Como distinguir marketing de luxo de luxo real antes de fazeres uma proposta

O luxo tornou-se uma categoria de marketing antes de ser uma categoria de produto.

Hoje, "luxo" é uma palavra que aparece em empreendimentos de gama média-alta, em apartamentos com cozinha em open space e varanda de dois metros quadrados, em condomínios fechados onde a piscina existe mas fica fria de Outubro a Maio porque ninguém aqueceu a água. A palavra perdeu precisão. Ficou vaga o suficiente para servir a muita gente.

Antes de fazer uma proposta por qualquer imóvel posicionado como luxo, há um conjunto de perguntas que faço sistematicamente, não ao vendedor, mas à própria casa.

Quem construiu isto e o que construíram antes?
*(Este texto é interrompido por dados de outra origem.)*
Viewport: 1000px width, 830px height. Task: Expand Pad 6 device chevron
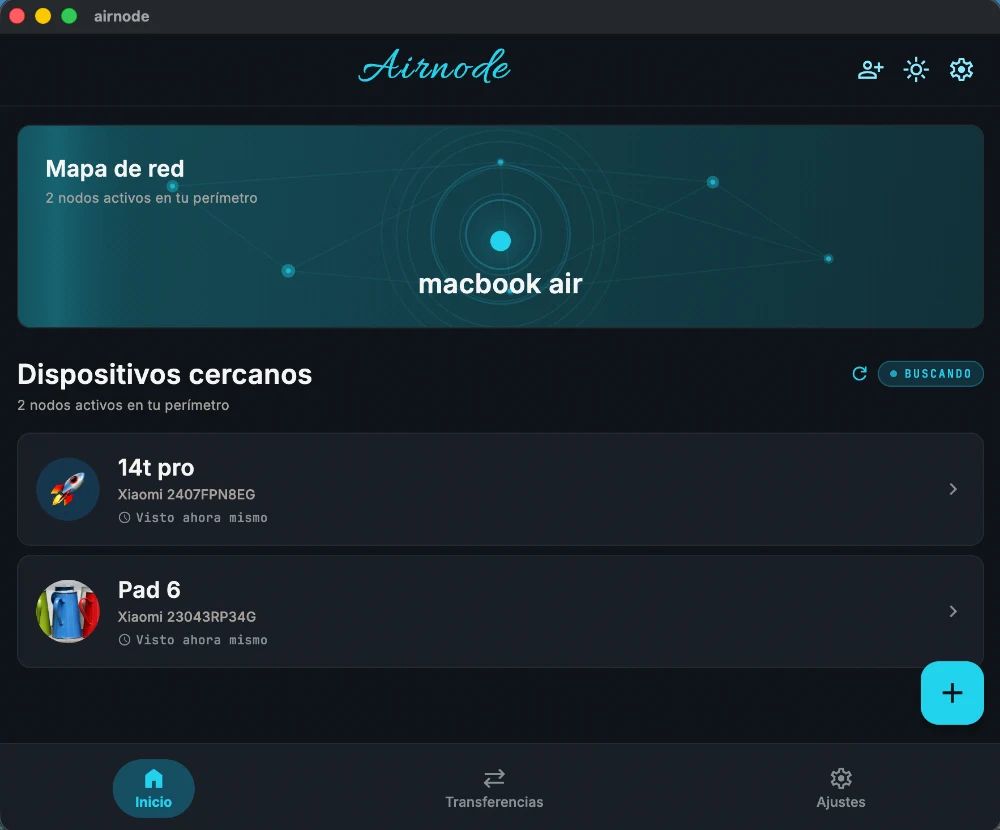point(953,611)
O histórico do promotor ou do construtor é o melhor preditor de qualidade. Não a reputação de marketing, o histórico real de obras entregues, a experiência de quem comprou, o estado dos edifícios cinco anos depois da entrega.

Onde está o dinheiro escondido? Num imóvel de luxo real, o investimento está onde não se vê: nas fundações, nas instalações, no isolamento, na estrutura. Numa casa de marketing de luxo, o investimento está onde a câmara apanha: na cozinha, na casa de banho principal, na entrada.

O que é que o promotor não me está a mostrar? Há sempre algo. Pode ser a exposição menos boa de um quarto, o vizinho que está a construir, a servidão de passagem que não está em destaque na documentação.

Distinguir um do outro não é difícil. É só uma questão de saber onde olhar , e de ter a disposição de dizer o que se vê, mesmo quando não é o que o cliente quer ouvir.